Paul Goble
Staunton, December 30 – In its as-yet not fully approved climate doctrine, Russian environmental activists say, the Kremlin is continuing to give priority to economic growth rather than to the defense of the environment, a strategy that will lead to its falling further and further behind the advanced countries and harm the world’s ecological situation.
Not only are the provisions of the new climate doctrine, which Vladimir Putin only in part confirmed in November, internally inconsistent, but they show that Moscow intends to continue to rely on fossil fuels both domestically and as an export earner rather than shift to renewable energy (russian.eurasianet.org/россия-новая-климатическая-стратегия-ведет-в-технологический-тупик).
Russian industrialists believe that this is the only way the country can begin to expand by the more than anemic numbers it has achieved in recent years, but they do not see that the shift other countries are making toward renewable energy will keep demand for Russian oil and gas low and thus reduce the contribution such sales can make to the economy.

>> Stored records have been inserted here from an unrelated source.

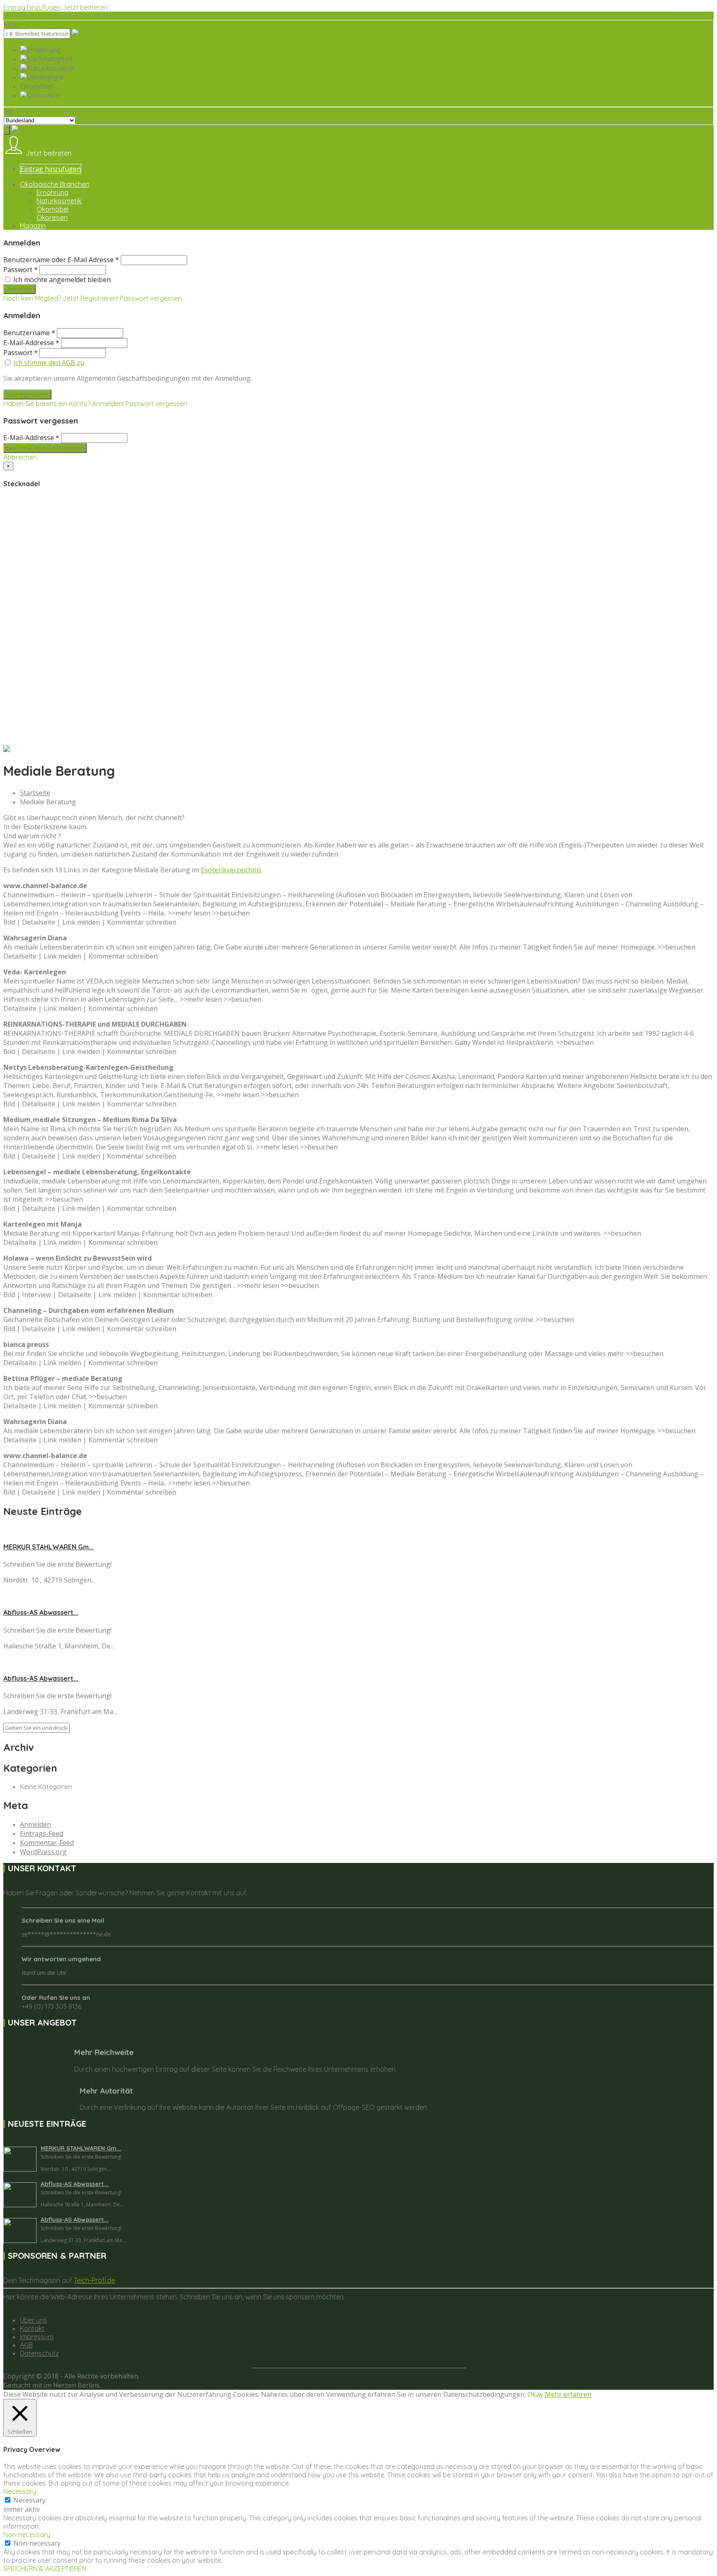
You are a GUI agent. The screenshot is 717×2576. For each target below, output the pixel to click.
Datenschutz (39, 2353)
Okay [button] (535, 2394)
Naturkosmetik (59, 201)
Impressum (37, 2337)
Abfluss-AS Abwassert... (40, 1612)
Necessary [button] (19, 2491)
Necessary (29, 2500)
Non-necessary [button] (26, 2534)
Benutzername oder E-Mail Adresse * (61, 259)
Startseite (35, 792)
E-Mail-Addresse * (31, 342)
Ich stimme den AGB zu (48, 362)
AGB (26, 2345)
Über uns (33, 2320)
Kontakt (32, 2328)
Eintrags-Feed (41, 1833)
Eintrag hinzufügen (32, 7)
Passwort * (20, 269)
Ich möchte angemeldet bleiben (62, 279)
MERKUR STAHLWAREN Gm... (48, 1547)
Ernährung (52, 192)
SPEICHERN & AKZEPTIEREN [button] (44, 2568)
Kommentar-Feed (47, 1842)
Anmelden (35, 1824)
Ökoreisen (52, 217)
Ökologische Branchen (54, 184)
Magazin (33, 226)
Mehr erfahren (568, 2394)
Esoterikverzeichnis (231, 869)
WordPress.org (43, 1851)
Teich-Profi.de (94, 2280)
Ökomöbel (52, 209)
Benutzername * (29, 332)
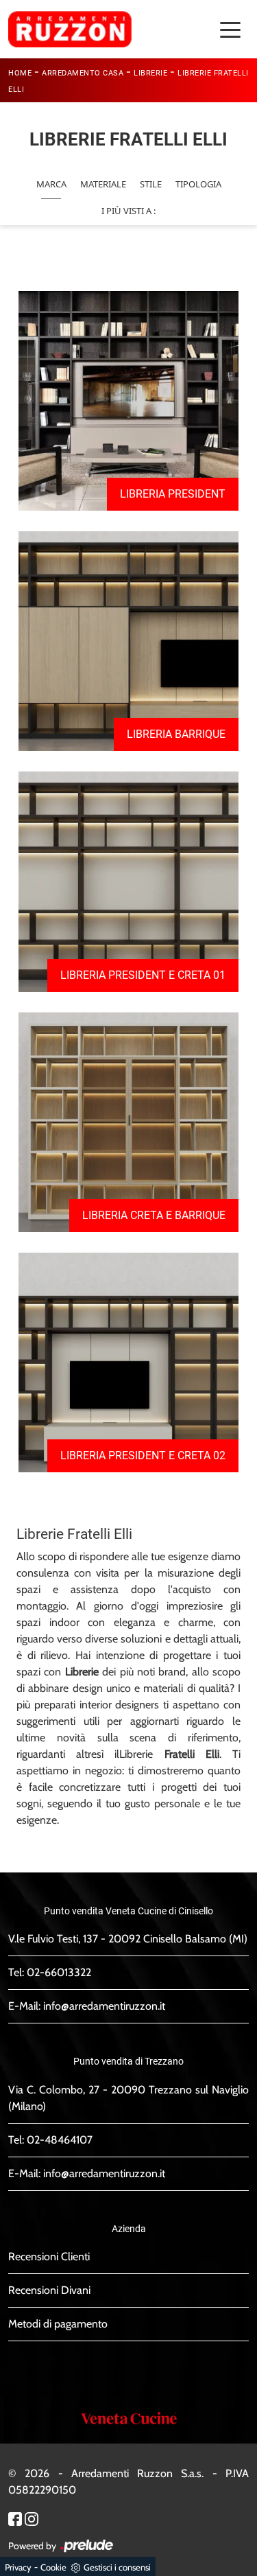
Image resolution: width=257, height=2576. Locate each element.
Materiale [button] (103, 184)
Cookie (53, 2567)
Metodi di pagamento (58, 2323)
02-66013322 (59, 1972)
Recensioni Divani (49, 2290)
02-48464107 (60, 2139)
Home (20, 73)
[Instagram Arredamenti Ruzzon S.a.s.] (31, 2518)
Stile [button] (151, 184)
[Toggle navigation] (230, 28)
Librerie (150, 73)
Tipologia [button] (198, 184)
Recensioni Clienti (49, 2256)
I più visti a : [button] (128, 211)
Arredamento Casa (82, 73)
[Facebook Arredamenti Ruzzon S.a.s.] (15, 2518)
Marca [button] (51, 184)
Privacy (18, 2567)
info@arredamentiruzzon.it (104, 2005)
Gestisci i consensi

Moreover, environmental experts argue, Russia’s failure to move in the same direction means not only that Moscow will have ever smaller earnings from hydrocarbon sales but that its industry will increasingly be out of date and thus unable to compete with the economies of other countries.
Russian officials and businessmen have long been climate change deniers, even though Moscow signed both Kyoto and Paris accords and has proclaimed its support for the goals of protecting the environemnt; and so the fact that Russia now has a strategy document (economy.gov.ru/material/file/babacbb75d32d90e28d3298582d13a75/proekt_strategii.pdf) and that Putin has approved it in part (http://kremlin.ru/acts/bank/45990) represents progress.
But Moscow’s strategy document exploits the lack of specificity in the Paris accord about when the middle of the century is and how much Russia must do in order to reduce carbon emissions. Moreover, the Russian government acknowledges that if its strategy is realized, Russia likely will increase not decrease emissions in the coming decades.
And all of its planned achievements are postponed until after 2020, an indication that it views economic recovery as more important than improving the economy and does not want to pay any political costs for restricting growth now in order to have more growth in the future, Russian analysts say.
To a large extent, Russia has escaped withering international criticism on climate issues because as a result of economic decline, its emissions of greenhouse gases now are almost 50 percent less than they were in 1990. But it is now clear that Moscow intends to rebuild its economy along existing lines rather than modernize it to protect the environment.
Given Russia’s economic problems, one can understand why some would be attracted to such an approach, but Mikhail Yulkin, head of KarbonLab, a Russian environmental group, argues that “such ‘pragmatism’ will bury any hopes for the modernization of the economy.” Not only will income from gas and oil sales fall, but Russian industry will remain backward.
And that means that any short-term recovery that Vladimir Putin may be able to oversee will be followed by larger and longer-term declines in the Russian economy and larger and longer-term harm to its environment and the environment of the world.